Maybe it is overlooked, but is that unexpected when it seems to cater to such a specific niche? I’m struggling to see why I would use it. If I want to play my own music, I can just use my local setup that uses better apps and has my playlists already. If I want discovery, I can use last.fm, YouTube Music, and other venues. If I want to share music with other people, I start to see a point, but would rather direct people to use Soulseek or a different self-hosted solution that allows downloads. Speaking of, why is there no download link on the files? The website is sharing copyrighted content either way, what difference does it make whether it’s saved or streamed to my PC? At least with a download option I could see it as a Soulseek alternative.
And personally, it seems like a lot of effort to upload and reorganise my collection when I can’t trust the server and my effort to still be there a few years down the line. After all, storage costs money and who knows when the server host will get bored, run out of spare cash, or get taken down for hosting licensed music.
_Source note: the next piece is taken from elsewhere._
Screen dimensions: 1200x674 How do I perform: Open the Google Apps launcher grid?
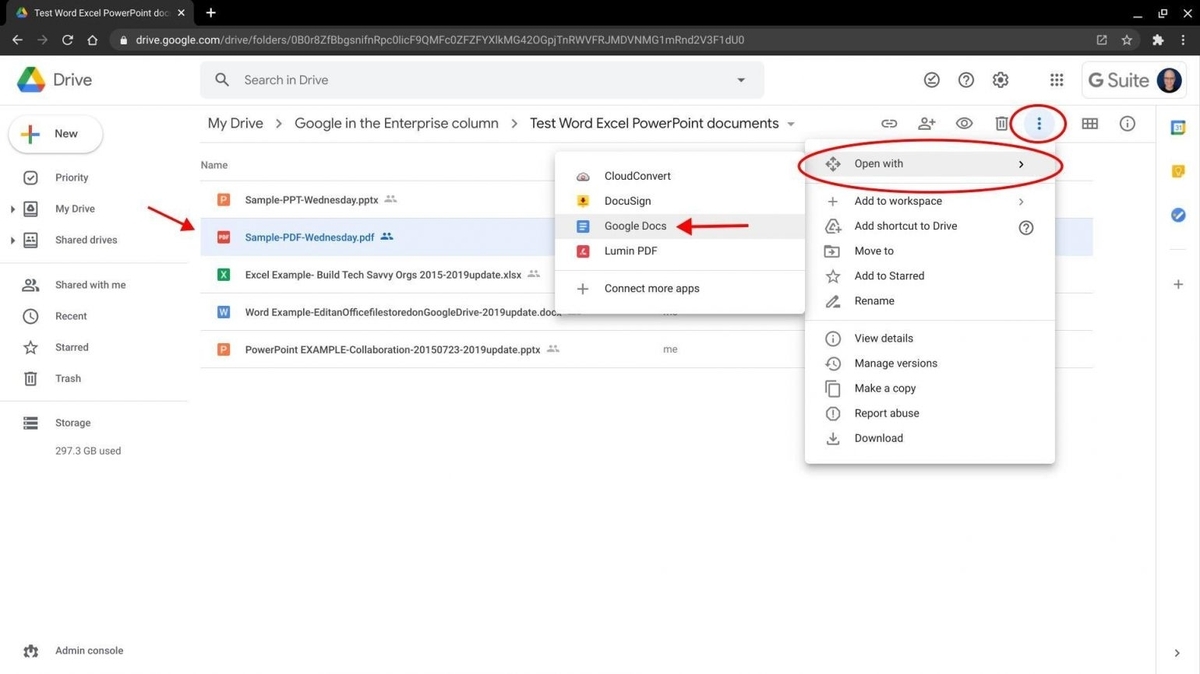(1056, 79)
This is before we get into the fact that even the shitty opus re-encodes I keep are over 60gb (the instance I found only supports 50). Of course you’ll tell me to host my own instance, but that is narrowing the niche once again as I would have to move my music to a server and learn how to host Funkwhale and would be opening myself up to legal problems.
Excuse my skepticism but I can only really see the use for either:
- Music collectors that want to share music with each other but for some reason don’t want to expand their library via downloading.
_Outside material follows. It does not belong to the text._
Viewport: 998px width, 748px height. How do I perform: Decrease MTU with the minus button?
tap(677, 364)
- Users with a tiny or non-existent library that don’t mind locking themselves into another website they don’t control and can lose their data from at any moment.
the instance I found only supports 50
This was my issue with it. If you’re uploading FLACs you use that up quickly.
Obviously giving everyone 100s of GiBs is a big ask for anyone hosting such a service, I understand that.
I described another case in the blog post: it would be really cool if indie labels or indie artists got together around their own instances, so that they could distribute/promote their own content with less restrictive licenses.